Sunday, January 23, 2011

1st recap

Sam, (my roommate in Spain), and I shuffled into our fourth floor room in the Parisian hostel. The girl whose thong had been hanging on the chair earlier was now asleep. Weird to see underwear before you see a person. She woke up and startled us with an Australian accent. (I say startled because it was 4am and because it will always be funny when Asians speak a foreign language that isn’t Eastern. I’ve commented on that before, and though it’s never wise to alienate a billion people, I imagine I will again.) Joe told Sam and me that she can always tell where the Americans are because they’re the loudest and drunkest in the room. Great right? But we moved from nationalities to personalities, discussing her return home, the people waiting for her there, and her thong.

The Louvre turned out to be a little bit bigger than the glass pyramid part that I’d seen in movies. One thing that struck me was that everything--the ground, ceiling, building, walls, and exhibits were all art. The Louvre was an experience which was thankfully more than a drive-by of the Mona. The other thing I realized is that I’m really ignorant. The works of the ages may as well have been wall-paper. It’s embarrassing to admit, and you know I love to play The Cultured Guy, but I can’t name 5 pieces on display in the Louvre. Can you?
Notre Dame pushed me over. The food, the travel, the school, the relationships—all about me. Notre Dame—not about me. At first I tried. I tried to disqualify the magnificence by bemoaning the gold cast Mary, the TV’s, the camera flashes, or the number of hungry bellies that could have been fed instead of fake bellies carved—but I sat down. I sat in one of the many wooden folding chairs and I breathed for the first time in 16 days. Everything has been new and selfish and scary and fast: Who am I when I’m not in America? Not at my church or school, not with my family or friends? Why does the whole continent smell like poop? How do you say peanut-butter? But I sat in the wooden chair, listened to priest-dudes sing that song that’s only “OhhhhohOhhhOHHHohhh”, and my insides were pushed over. My heart that kept me from sleep, beating like a bird’s even when I lay, was finally in rhythm. I considered the possibility that some of the workers who built The Dame, and some of the contributors to its construction—I measured the chance that maybe The Dame is an acknowledgement of Greater. Maybe it wasn’t just a couple dudes trying not to die, but a lot of dudes who knew that the absolute greatest that they humans could offer should be to God and not themselves.

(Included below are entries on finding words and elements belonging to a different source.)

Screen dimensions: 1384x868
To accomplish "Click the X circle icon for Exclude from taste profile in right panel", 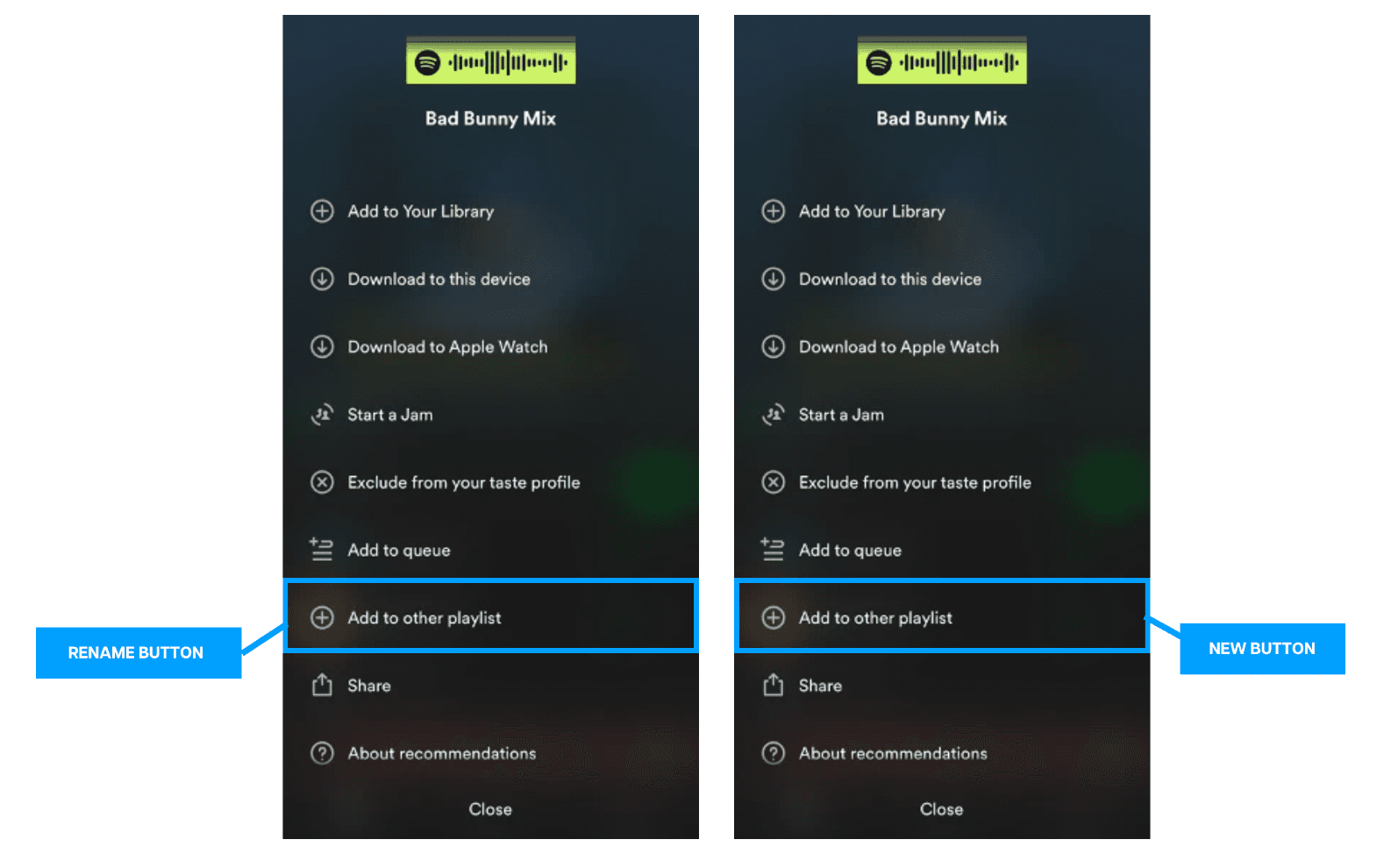I will [773, 482].
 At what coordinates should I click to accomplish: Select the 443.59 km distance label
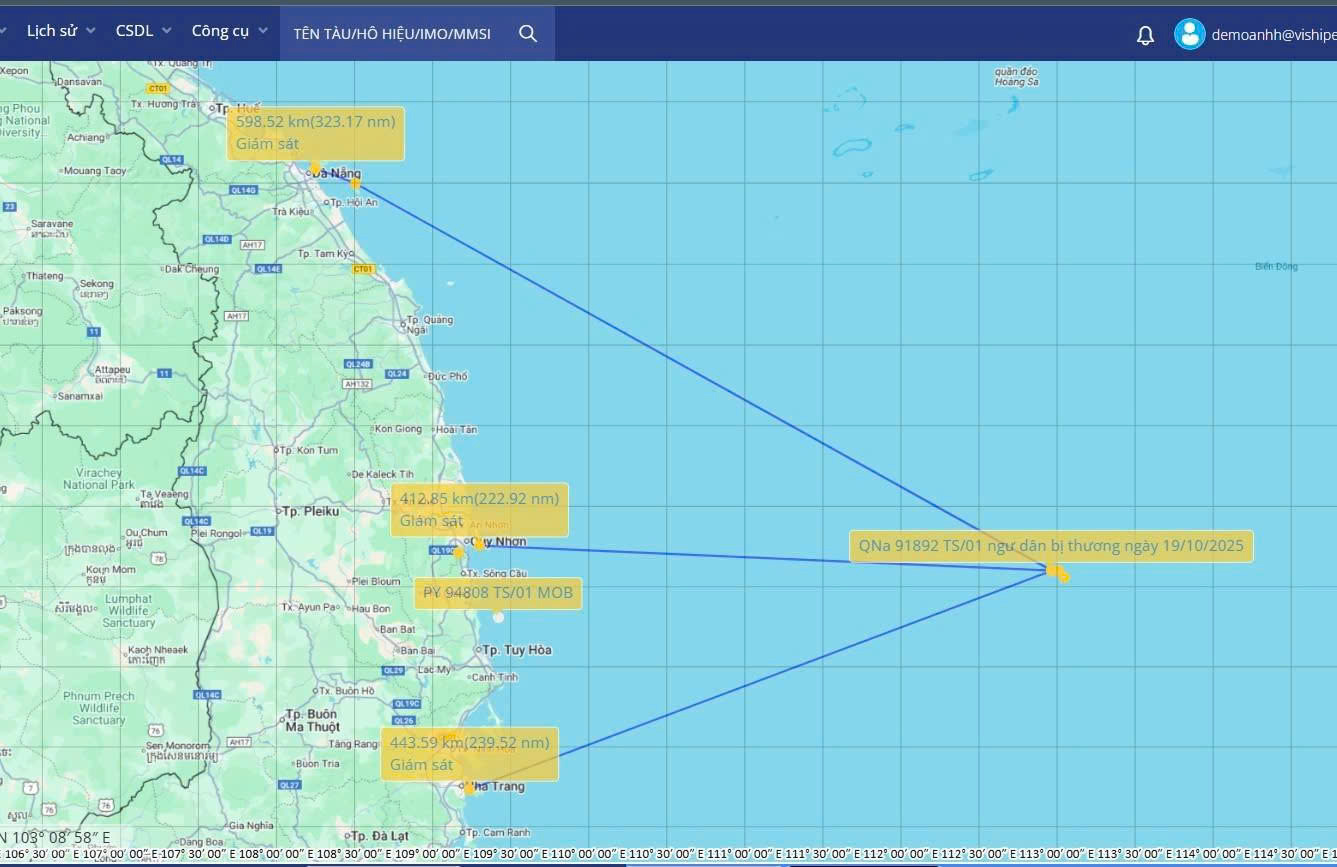pos(469,743)
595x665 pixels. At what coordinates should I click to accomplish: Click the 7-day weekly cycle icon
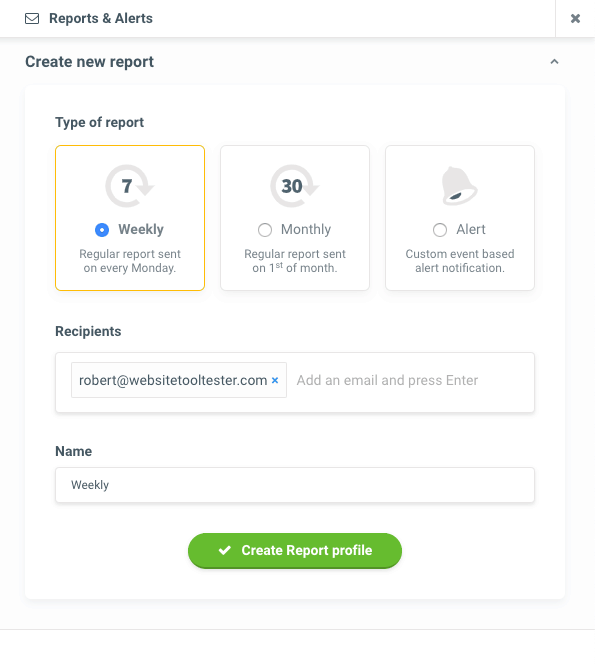click(x=129, y=186)
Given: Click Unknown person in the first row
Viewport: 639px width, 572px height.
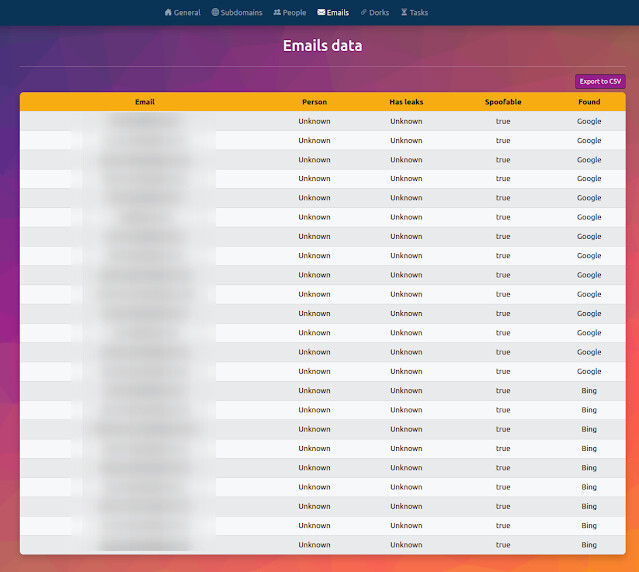Looking at the screenshot, I should [x=314, y=121].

Notre Dame is Greater in construction and aesthetics than the athletic fields of the same era.

But regardless of right or wrong, acknowledging our tendency to over and under spiritualize, and admitting that it may have been a reflection of what I needed--the moment and the place struck me as Holy.   

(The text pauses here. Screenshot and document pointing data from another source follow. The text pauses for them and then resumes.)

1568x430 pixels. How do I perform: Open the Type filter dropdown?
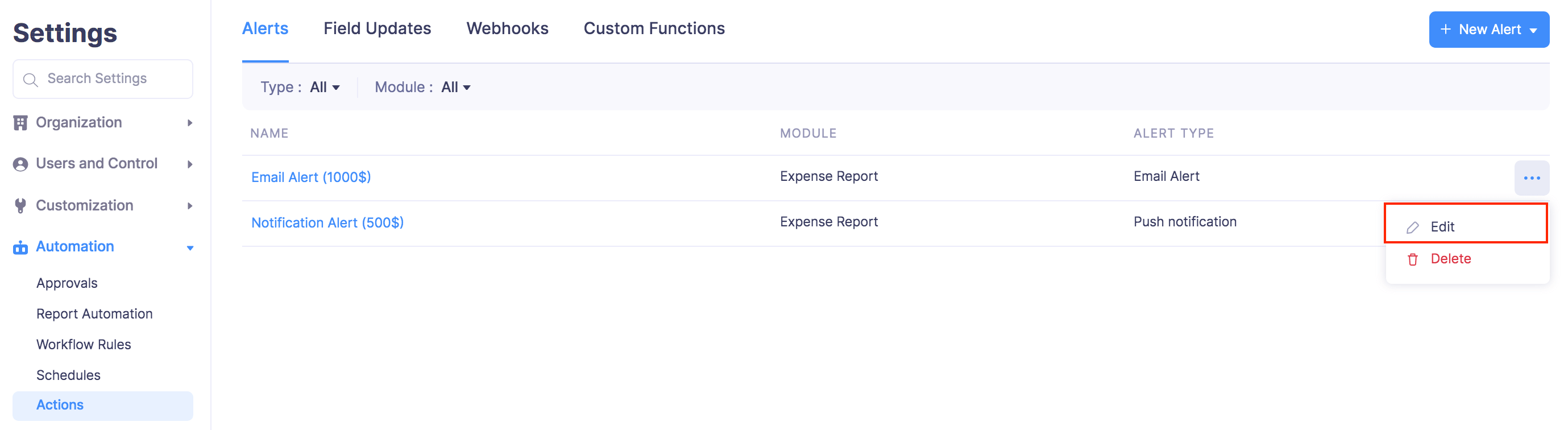pyautogui.click(x=325, y=88)
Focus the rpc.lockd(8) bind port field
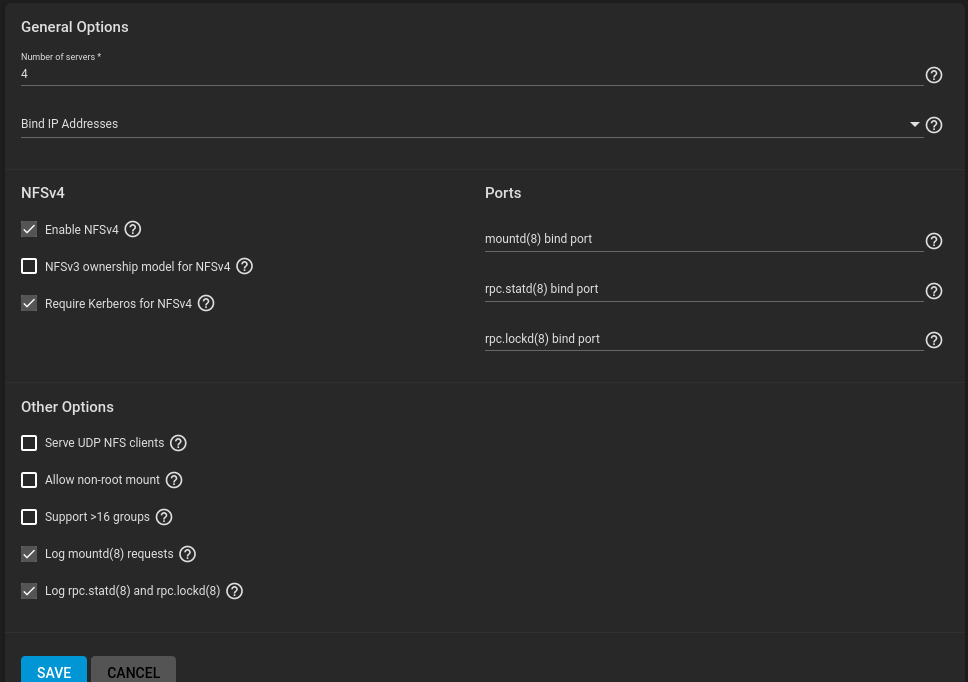This screenshot has width=968, height=682. (704, 339)
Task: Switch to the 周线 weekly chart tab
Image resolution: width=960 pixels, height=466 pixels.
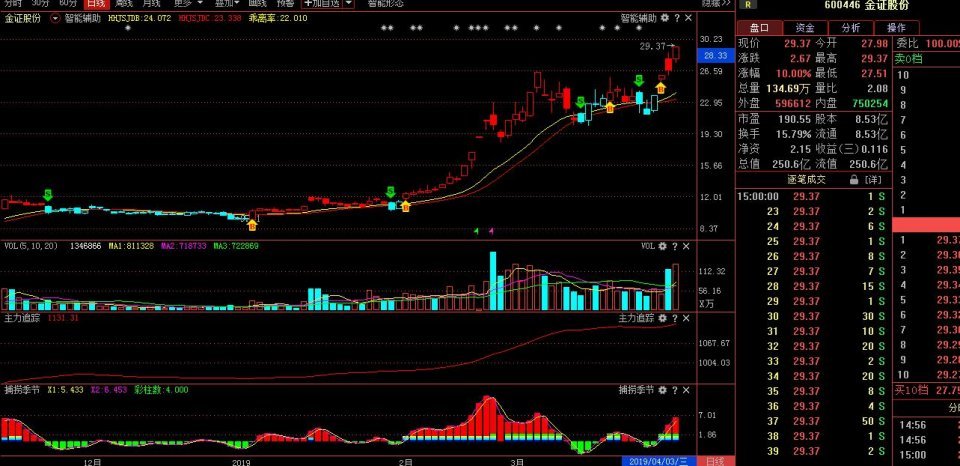Action: (x=125, y=4)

The Fondue place had two long wooden tables, matching benches along the sides, and walls painted with penned graffiti. The small room was loud, hot from the boiling pots, and wonderfully cramped. The long meal of jockeying prongs, drinking wine from baby-bottles, and story swapping was in my opinion the wealthiest moment of the trip.

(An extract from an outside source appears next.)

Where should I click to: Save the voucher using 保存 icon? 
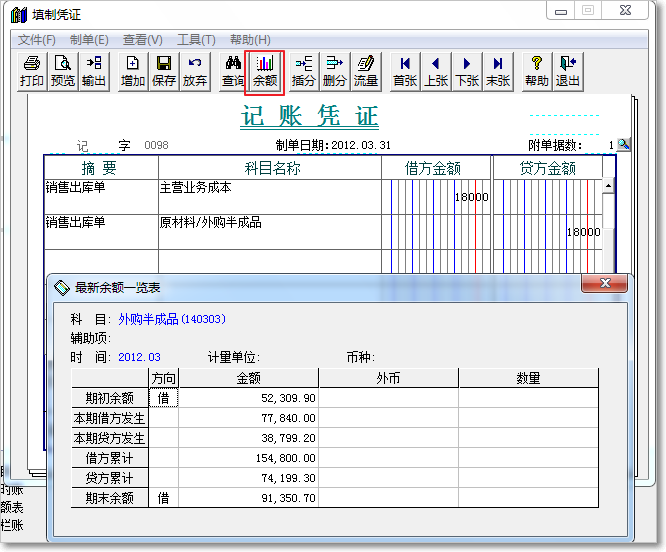coord(164,71)
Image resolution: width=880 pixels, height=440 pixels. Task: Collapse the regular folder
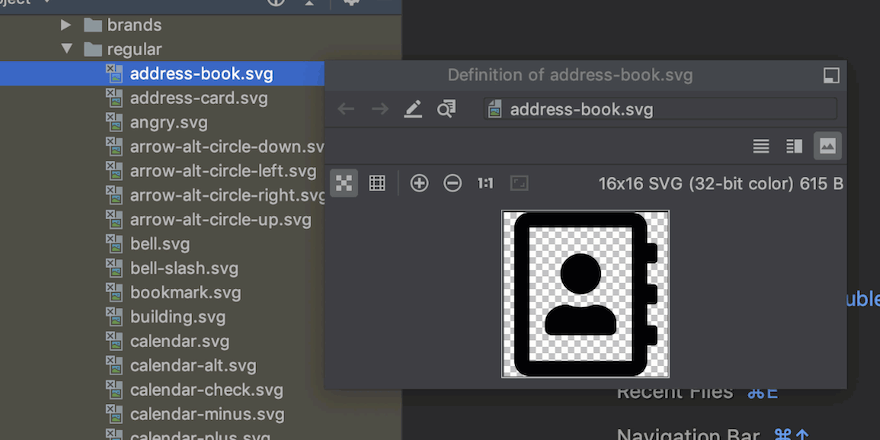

I’m tired of writing and self-conscious of the quality. Our culture is narcissistic to begin with, especially that of the youth, and writing a blog that chronologically accounts the mundane of my life is frustrating. I want to keep those who are interested aware of my goings-on, but I also want to create. I guess I’ll do this when I have the fortitude. The trip has been new. At one time high school was new, then college, and now this. 60 of us live in a building together—10 to an apartment. I live with girls. No one knows me, though they think they do, and I know no one, though I think that I may, and we have no choice but to continue to act as if the friends and relationships of two weeks can replace those of years and lifetimes. But we’ll get there. This is new, but if it weren’t new it would be old, and old is why I left. 

1 comment:

  1. Well I'm one of those "interested" ones so I hope you find the strength soon, because yours is one of about 3 blogs that I find interesting, excluding my own. (O and I'm obviously not going to "forget" so you can forget about asking me to do that again.) I know.. my relentless persistence is exhausting.